### To do
Word for word, transcribe all the entries shown below.

(Saved data entries)
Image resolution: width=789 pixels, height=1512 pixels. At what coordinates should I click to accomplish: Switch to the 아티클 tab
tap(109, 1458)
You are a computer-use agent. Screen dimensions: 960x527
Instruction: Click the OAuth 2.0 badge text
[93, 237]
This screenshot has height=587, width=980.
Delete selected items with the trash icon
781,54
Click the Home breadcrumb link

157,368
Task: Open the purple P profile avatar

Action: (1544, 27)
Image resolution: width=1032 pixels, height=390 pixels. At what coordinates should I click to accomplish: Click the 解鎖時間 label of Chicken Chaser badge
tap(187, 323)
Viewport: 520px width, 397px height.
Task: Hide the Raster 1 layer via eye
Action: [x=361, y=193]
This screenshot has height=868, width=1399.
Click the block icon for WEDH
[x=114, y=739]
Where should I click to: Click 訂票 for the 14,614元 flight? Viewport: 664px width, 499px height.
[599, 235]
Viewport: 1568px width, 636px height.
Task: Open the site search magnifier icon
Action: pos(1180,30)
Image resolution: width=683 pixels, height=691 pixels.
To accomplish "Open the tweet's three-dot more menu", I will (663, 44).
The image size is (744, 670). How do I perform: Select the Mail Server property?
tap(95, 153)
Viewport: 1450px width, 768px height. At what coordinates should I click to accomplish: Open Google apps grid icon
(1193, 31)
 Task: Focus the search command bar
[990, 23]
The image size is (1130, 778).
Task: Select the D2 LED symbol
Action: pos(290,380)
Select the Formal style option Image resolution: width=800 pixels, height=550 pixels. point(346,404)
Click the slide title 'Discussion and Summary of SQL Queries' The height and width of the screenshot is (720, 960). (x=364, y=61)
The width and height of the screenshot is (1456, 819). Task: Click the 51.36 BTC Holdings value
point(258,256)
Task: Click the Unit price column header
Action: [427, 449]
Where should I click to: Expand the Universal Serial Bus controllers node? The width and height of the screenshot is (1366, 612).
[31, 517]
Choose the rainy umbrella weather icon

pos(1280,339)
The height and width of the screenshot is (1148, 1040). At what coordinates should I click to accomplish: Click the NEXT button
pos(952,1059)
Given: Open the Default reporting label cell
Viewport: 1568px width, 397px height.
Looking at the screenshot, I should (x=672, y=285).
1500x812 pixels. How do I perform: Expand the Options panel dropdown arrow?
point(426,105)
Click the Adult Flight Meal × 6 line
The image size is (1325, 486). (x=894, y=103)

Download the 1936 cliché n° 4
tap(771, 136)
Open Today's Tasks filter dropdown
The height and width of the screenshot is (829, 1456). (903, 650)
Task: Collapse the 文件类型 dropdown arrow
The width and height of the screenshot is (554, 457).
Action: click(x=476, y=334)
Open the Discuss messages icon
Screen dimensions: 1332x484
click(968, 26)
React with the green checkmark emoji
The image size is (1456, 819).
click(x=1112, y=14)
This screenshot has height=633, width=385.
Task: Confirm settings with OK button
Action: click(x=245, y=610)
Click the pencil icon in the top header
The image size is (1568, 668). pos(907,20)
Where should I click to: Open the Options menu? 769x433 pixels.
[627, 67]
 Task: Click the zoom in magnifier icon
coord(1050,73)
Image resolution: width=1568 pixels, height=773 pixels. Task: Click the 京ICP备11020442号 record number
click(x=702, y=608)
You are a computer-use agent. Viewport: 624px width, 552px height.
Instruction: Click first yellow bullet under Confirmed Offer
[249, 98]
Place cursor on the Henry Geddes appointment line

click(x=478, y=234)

### Answer box
Image resolution: width=789 pixels, height=1512 pixels. At what coordinates should I click to accomplish: Switch to the 아티클 tab
tap(109, 1458)
You are a computer-use agent. Screen dimensions: 960x527
Instruction: Click the OAuth 2.0 badge text
[93, 237]
This screenshot has height=587, width=980.
Delete selected items with the trash icon
781,54
Click the Home breadcrumb link

157,368
Task: Open the purple P profile avatar

Action: (1544, 27)
Image resolution: width=1032 pixels, height=390 pixels. At what coordinates should I click to accomplish: Click the 解鎖時間 label of Chicken Chaser badge
tap(187, 323)
Viewport: 520px width, 397px height.
Task: Hide the Raster 1 layer via eye
Action: [x=361, y=193]
This screenshot has height=868, width=1399.
Click the block icon for WEDH
[x=114, y=739]
Where should I click to: Click 訂票 for the 14,614元 flight? Viewport: 664px width, 499px height.
[599, 235]
Viewport: 1568px width, 636px height.
Task: Open the site search magnifier icon
Action: pos(1180,30)
Image resolution: width=683 pixels, height=691 pixels.
To accomplish "Open the tweet's three-dot more menu", I will (663, 44).
The image size is (744, 670). How do I perform: Select the Mail Server property?
tap(95, 153)
Viewport: 1450px width, 768px height. At what coordinates should I click to accomplish: Open Google apps grid icon
(1193, 31)
 Task: Focus the search command bar
[990, 23]
The image size is (1130, 778).
Task: Select the D2 LED symbol
Action: pos(290,380)
Select the Formal style option Image resolution: width=800 pixels, height=550 pixels. point(346,404)
Click the slide title 'Discussion and Summary of SQL Queries' The height and width of the screenshot is (720, 960). (x=364, y=61)
The width and height of the screenshot is (1456, 819). Task: Click the 51.36 BTC Holdings value
point(258,256)
Task: Click the Unit price column header
Action: [427, 449]
Where should I click to: Expand the Universal Serial Bus controllers node? The width and height of the screenshot is (1366, 612).
[31, 517]
Choose the rainy umbrella weather icon

pos(1280,339)
The height and width of the screenshot is (1148, 1040). At what coordinates should I click to accomplish: Click the NEXT button
pos(952,1059)
Given: Open the Default reporting label cell
Viewport: 1568px width, 397px height.
Looking at the screenshot, I should (x=672, y=285).
1500x812 pixels. How do I perform: Expand the Options panel dropdown arrow?
point(426,105)
Click the Adult Flight Meal × 6 line
The image size is (1325, 486). (x=894, y=103)

Download the 1936 cliché n° 4
tap(771, 136)
Open Today's Tasks filter dropdown
The height and width of the screenshot is (829, 1456). (903, 650)
Task: Collapse the 文件类型 dropdown arrow
The width and height of the screenshot is (554, 457).
Action: click(x=476, y=334)
Open the Discuss messages icon
Screen dimensions: 1332x484
click(968, 26)
React with the green checkmark emoji
The image size is (1456, 819).
click(x=1112, y=14)
This screenshot has height=633, width=385.
Task: Confirm settings with OK button
Action: click(x=245, y=610)
Click the pencil icon in the top header
The image size is (1568, 668). pos(907,20)
Where should I click to: Open the Options menu? 769x433 pixels.
[627, 67]
 Task: Click the zoom in magnifier icon
coord(1050,73)
Image resolution: width=1568 pixels, height=773 pixels. Task: Click the 京ICP备11020442号 record number
click(x=702, y=608)
You are a computer-use agent. Viewport: 624px width, 552px height.
Instruction: Click first yellow bullet under Confirmed Offer
[249, 98]
Place cursor on the Henry Geddes appointment line

click(x=478, y=234)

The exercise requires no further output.